- [WORK REQUEST 1] In the comment thread about clinical exam tests for shoulder labral tears, what positive likelihood ratios does the article cited by amy castillo report?
- [WORK REQUEST 2] Add the next comment to the thread about clinical exam tests for shoulder labral tears, following on from its last comment.

- [TEXT SEGMENT]

┏━━


    In the future, I can foresee research targeting the value of particular aspects of the subjective history to assist in narrowing the examination procedures to focus on performing an examination with a cluster of findings being key in ruling in or ruling out a labral tear.

    Cleland’s book does a nice job of providing, at a glance, the clinical value of various tests and measures. After looking at table after table of data, for some reason, historically, I know I have placed an inappropriate level of value on orthopaedic tests that are truly crappy tests (little did I know). Inherently, high utilization of a crappy test creates a poor foundation for building clinical decisions when designing a treatment plan. (And then, from a patient perspective/payor perspective, leads to poorer outcomes and less efficiency.)

    Current research for labral tears doesn’t lead to an efficient examination with the general population at this point in time. Athletes are but a narrow population and most practitioners treat a diverse population of people walking through clinic doors with complaints of “shoulder pain.”

  • Mike Reinold

    I couldn’t agree more Selena. Next week when I post part 2 of this series on clinical exam tests for SLAPs, I will discuss how to choose which test to perform and why. This will include information on the validity and reliability of these tests. I have felt the same way as you when I read a research report saying that a particular test I use is not that accurate. I think you will see, though, that there is not always a “gold standard.” And we need to be just as careful basing our decisions on one research report. Even though we can read their methodology, we can not always guarantee the quality. Unfortunately we have to do the best with what we currently have, I feel that is a combination of research and experience, not just one.

    Thanks for the comment!

  • Mike Reinold

    You are good Amy, I can’t slip anything past you! I have updated the post based on your recommendations above. Also I will discuss MRI and how to choose tests next week in part 2.

  • amy castillo

    Thanks…great discussion. Selena brings up great points. And Mike thanks for the links.

  • amy castillo

    Selena – I do know of at least one article that suggests the presence of popping or catching paired with either a postive anterior slide or active compression with positive likliehood ratios of 2.75 and 3.75. Not earth shattering shifts, but maybe meaningful with a high pre-test suspicion. Walsworth et al AJSM 36(1):162. (2008)

┗━━

- [PROVIDED RECORDS]
┏━━

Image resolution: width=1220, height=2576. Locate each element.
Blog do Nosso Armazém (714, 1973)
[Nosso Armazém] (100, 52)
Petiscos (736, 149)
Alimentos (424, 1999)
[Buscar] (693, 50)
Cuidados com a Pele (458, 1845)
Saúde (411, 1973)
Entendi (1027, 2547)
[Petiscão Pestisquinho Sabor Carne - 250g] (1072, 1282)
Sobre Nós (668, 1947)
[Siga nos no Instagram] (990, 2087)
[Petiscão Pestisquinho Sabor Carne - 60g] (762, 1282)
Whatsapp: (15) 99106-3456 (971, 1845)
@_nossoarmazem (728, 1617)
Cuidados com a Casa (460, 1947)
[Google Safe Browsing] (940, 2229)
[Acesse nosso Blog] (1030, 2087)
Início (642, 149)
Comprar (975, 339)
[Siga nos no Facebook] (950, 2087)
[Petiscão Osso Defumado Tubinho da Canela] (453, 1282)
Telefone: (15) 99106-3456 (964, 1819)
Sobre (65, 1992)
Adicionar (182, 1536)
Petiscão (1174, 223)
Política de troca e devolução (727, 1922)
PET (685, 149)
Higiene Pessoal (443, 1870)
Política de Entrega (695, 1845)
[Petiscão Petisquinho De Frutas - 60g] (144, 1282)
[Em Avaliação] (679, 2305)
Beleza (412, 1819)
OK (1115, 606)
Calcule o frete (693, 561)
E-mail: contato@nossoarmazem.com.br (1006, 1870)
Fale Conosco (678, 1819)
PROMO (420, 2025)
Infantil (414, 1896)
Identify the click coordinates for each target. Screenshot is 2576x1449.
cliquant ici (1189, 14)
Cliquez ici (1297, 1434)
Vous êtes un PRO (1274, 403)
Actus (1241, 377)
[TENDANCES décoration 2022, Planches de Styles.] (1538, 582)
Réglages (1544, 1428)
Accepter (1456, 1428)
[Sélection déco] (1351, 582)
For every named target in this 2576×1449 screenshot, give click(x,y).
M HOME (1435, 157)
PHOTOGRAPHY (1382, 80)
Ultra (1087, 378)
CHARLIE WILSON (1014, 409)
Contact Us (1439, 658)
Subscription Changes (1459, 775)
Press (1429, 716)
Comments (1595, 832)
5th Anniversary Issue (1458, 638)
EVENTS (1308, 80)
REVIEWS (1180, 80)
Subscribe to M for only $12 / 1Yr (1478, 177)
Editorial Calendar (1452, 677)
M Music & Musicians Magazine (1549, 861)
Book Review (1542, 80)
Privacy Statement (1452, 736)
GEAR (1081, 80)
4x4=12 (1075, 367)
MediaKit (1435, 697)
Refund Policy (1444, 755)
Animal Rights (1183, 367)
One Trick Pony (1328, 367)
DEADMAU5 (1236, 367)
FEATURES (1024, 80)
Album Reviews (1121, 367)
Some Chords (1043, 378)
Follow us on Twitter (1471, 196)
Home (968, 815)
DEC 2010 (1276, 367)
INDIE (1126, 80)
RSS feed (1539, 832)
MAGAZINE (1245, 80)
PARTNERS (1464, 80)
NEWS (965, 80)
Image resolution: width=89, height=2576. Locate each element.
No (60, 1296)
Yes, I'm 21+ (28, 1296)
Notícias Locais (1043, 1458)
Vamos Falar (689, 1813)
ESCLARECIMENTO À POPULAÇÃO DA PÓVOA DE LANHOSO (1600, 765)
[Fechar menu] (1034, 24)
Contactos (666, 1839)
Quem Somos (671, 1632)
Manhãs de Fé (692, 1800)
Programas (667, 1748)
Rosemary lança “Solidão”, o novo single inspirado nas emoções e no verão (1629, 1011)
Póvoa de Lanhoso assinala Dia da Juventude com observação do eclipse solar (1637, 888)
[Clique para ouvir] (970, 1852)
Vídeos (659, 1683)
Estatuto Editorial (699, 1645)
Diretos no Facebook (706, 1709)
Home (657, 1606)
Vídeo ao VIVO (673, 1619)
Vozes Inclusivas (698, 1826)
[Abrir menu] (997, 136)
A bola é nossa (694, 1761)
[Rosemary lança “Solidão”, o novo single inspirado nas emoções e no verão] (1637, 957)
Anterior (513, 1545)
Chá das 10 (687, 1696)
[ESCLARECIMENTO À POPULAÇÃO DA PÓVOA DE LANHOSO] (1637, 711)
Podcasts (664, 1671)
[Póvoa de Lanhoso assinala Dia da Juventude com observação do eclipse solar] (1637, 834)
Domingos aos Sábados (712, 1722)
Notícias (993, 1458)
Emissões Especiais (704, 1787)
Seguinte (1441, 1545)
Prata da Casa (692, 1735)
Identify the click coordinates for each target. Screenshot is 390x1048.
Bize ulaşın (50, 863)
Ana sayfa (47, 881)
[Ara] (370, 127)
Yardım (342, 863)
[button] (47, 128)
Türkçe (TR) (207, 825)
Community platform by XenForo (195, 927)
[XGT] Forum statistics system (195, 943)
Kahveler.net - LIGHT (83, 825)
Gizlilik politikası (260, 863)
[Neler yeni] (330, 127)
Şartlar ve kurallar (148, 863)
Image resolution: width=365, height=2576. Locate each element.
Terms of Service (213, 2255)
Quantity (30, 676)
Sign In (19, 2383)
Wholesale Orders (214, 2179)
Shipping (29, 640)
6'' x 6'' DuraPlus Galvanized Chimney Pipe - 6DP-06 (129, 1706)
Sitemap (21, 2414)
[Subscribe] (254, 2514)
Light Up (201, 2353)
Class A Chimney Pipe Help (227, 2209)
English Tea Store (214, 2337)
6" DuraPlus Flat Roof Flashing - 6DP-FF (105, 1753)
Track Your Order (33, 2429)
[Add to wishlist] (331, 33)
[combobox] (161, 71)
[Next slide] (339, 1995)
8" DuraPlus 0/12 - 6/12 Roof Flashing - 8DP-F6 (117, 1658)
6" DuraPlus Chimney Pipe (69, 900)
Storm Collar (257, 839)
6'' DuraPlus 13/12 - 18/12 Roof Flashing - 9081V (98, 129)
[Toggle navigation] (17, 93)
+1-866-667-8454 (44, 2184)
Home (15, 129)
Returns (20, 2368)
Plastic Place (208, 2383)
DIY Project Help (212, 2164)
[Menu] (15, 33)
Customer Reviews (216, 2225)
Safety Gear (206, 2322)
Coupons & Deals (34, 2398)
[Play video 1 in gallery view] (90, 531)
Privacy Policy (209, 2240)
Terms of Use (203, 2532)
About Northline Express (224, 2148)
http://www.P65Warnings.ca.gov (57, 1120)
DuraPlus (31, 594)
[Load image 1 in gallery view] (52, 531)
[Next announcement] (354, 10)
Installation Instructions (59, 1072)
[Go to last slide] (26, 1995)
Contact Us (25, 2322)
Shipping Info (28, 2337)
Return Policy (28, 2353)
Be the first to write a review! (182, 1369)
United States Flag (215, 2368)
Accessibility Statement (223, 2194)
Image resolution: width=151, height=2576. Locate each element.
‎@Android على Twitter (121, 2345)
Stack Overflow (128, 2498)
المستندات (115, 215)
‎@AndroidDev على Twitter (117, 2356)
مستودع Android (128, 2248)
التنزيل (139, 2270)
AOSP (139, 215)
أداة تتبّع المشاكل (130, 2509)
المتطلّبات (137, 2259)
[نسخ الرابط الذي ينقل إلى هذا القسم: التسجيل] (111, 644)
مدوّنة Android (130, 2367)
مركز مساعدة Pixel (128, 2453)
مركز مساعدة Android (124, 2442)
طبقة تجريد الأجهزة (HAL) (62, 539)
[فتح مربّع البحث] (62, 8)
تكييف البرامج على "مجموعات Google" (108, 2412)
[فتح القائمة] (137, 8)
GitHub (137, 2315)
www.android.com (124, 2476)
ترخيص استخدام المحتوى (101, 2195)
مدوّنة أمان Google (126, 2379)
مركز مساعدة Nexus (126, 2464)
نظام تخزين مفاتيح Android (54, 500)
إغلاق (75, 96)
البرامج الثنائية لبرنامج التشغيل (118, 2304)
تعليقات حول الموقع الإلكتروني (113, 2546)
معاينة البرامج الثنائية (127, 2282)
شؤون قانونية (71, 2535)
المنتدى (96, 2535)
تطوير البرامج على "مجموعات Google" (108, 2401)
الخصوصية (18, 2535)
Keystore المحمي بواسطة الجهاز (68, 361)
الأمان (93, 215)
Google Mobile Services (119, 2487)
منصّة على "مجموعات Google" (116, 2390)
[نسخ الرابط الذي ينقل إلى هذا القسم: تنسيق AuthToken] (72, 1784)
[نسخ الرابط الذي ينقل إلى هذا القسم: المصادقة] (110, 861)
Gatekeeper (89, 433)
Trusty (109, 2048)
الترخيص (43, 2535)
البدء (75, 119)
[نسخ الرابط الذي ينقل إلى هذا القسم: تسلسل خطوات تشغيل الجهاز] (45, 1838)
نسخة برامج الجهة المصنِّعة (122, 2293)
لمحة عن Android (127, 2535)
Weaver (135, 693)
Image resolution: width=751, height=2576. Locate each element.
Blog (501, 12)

┗━━

- [RESPONSE AREA 1] 2.75 and 3.75

- [RESPONSE AREA 2]
  • Chad Ballard, PT

    I’ve had pretty good success with a trio of labral tests I use with a suspected tear- Active Compression, Biceps Load II, and the Dynamic Speed’s. A number of patients I assess struggle with the active elevation component of the Speed’s, so in those cases I skip it and re-test at a later date prn (if the symptoms persist).

    Amy- it is a tough call if/when to recommend referral to an ortho. My personal take is that if 2/3 of the tests are positive and/or the patient does not respond to a progression of non-aggravating cuff and scapular strengthening within 6 sessions, an ortho referral/recommendation would be warranted.

  • Mike Reinold

    I like those recommendations Chad, sounds like when I would refer as well.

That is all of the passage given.